George Osborne, who was replaced as Britain's finance minister last year after helping lead the campaign to stay in the European Union, was given a high profile platform on Friday as the editor of London's main metropolitan daily paper.
The announcement that Mr Osborne will edit the London Evening Standard despite virtually no journalism experience astonished his fellow politicians, and gives a tribune to a rival of Prime Minister Theresa May within her Conservative Party.
"I am proud to have an editor of such substance," said the Standard's owner, Evgeny Lebedev, adding that Mr Osborne's socially liberal and economically pragmatic political views matched those of the paper's readers in London.
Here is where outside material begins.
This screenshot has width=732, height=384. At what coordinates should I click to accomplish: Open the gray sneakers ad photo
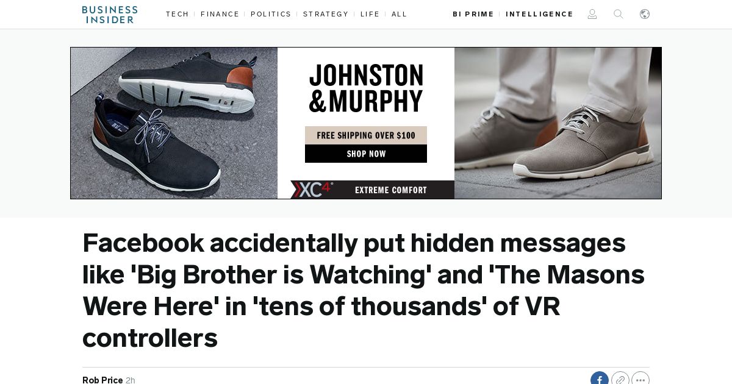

Unlike the other major British newspapers, morning papers sold nationally, the Standard is distributed exclusively in London, which voted overwhelmingly to remain in the EU.
Its 900,000 copies are distributed free in train stations and are ubiquitous among homebound commuters, making it influential with the capital's elites in media, the arts, business and politics.
Mr Osborne, now 45, became Britain's youngest Chancellor of the Exchequer for more than a century when the Conservatives took power in 2010.
As the country's second most powerful politician under then Prime Minister David Cameron, he was the architect of Mr Cameron's "austerity" policy of spending cuts to tame historically large budget deficits in the wake of the 2008 financial crisis.
He was widely tipped to succeed Mr Cameron, until last year's Brexit fiasco, when Mr Cameron called the referendum on EU membership, campaigned to stay in, lost the vote and quit.